No sólo en Salamanca, alrededor de todo el mundo la luz se convierte en la decoración navideña por excelencia en la calle. Tanto es así que en algunas ciudades se realizan auténticos espectáculos ante los que es imposible quedarse indiferente pero, ¿cuál es el origen de esta costumbre?

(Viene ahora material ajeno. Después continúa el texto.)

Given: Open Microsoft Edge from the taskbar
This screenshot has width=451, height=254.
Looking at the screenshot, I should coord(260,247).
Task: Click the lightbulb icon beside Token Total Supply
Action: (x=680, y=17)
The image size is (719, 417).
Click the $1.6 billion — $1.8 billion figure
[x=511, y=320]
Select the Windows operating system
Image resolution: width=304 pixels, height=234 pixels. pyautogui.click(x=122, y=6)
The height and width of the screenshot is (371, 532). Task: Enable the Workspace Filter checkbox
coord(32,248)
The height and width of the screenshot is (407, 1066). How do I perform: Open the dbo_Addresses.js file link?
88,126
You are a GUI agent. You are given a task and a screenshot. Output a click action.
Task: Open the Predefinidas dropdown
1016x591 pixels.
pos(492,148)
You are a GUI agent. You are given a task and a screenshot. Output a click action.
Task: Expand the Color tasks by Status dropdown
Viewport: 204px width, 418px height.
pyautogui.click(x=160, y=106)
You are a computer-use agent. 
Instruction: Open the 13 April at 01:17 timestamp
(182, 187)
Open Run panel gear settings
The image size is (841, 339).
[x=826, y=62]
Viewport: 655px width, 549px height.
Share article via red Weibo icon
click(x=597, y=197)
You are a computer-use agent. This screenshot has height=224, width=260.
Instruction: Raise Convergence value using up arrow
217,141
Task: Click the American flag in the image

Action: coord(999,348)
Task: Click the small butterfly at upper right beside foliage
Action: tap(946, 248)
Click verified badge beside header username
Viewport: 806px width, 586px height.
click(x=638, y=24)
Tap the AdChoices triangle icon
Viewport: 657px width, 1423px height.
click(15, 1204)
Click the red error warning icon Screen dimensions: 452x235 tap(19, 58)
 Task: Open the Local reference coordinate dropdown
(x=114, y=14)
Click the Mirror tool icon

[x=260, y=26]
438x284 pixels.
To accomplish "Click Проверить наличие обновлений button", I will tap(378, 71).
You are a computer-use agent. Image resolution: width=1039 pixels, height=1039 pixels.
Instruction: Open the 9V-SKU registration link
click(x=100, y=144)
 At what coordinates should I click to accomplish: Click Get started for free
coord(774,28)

Las luces de Navidad tal y como las conocemos ahora tienen un origen que se aleja de la idea actual. Muchos sitúan su origen en el siglo XVIII y a Alemania aunque hay quien todavía se remona más atrás puesto que se señala a una antiquísima tradición que proviene de los celtas, quienes adornaban un árbol a comienzos del solsticio de invierno a modo de ofrenda a Frey (dios del Sol y de la fertilidad).

 

Ya en el XVIII en Alemania se ponían velas que sujetaban con la cera derretida o bien con alfileres para que dotaran a los árboles, y a otros objetos, con ese aura misteriosa y mágica, justo la que la Navidad aporta.

 

Con el paso del tiempo, y para prevenir peligros, empezaron a utilizarse farolillos donde se protegía la vela, que así permanecía encendida más tiempo, y se evitaban los incendios. Y cuando la iluminación eléctrica ya fue algo más normal, tomó el relevo de estos.

 

En el Reino Unido cuando la Reina Victoria contrajo matrimonio con el príncipe alemán Alberto de Sajonia, llegó la tradición del árbol de Navidad decorado con adornos y luces. Esta costumbre se expandió por los hogares británicos e incluso trascendió a otras casas reales que imitaron la costumbre. 

 

Y de allí a Estados Unidos donde el primer presidente estadunidense que montó un árbol en la Casa Blanca fue Franklin Pierce en 1856. Allí usaban otro tipo de soportes cómo pequeños candelabros o farolillos hasta la llegada de la electricidad en la década de 1880.  Edward H Johnson, amigo de Thomas Edison, fue el creador del primer árbol de Navidad con iluminación eléctrica, que estaba formado por 80 bombillas de diferentes colores y cableadas a mano. El árbol se encendió el 22 de diciembre de 1882 en su propia casa en la Quinta Avenida de Nueva York.

 

Años más tarde, a principios de los 1900, ya se podían ver las luces de Navidad a modo de guirnalda decorando los escaparates de algunas tiendas y era inevitable que acabaran saliendo allí donde muchos pasan buena parte de su día, a las calles.

 

Eso sí hubo que esperar ya que dado el precio prohibitivo de las bombillas hubo que esperar a quese fuera reduciendo y la demanda ha sido tal que la técnica usada para la fabricación de las guirnaldas ha ido evolucionando progresivamente.

 

Desde el uso de bombillas de incandescencia de toda la vida (sin ningún tipo de protección contra la humedad o la intemperie) hasta el uso del LED blindado, el desarrollo de esta tradición ha llegado a nuestro días y nos acompaña no sólo en Navidad sino ya desde un mes antes de que lleguen las fechas señaladas.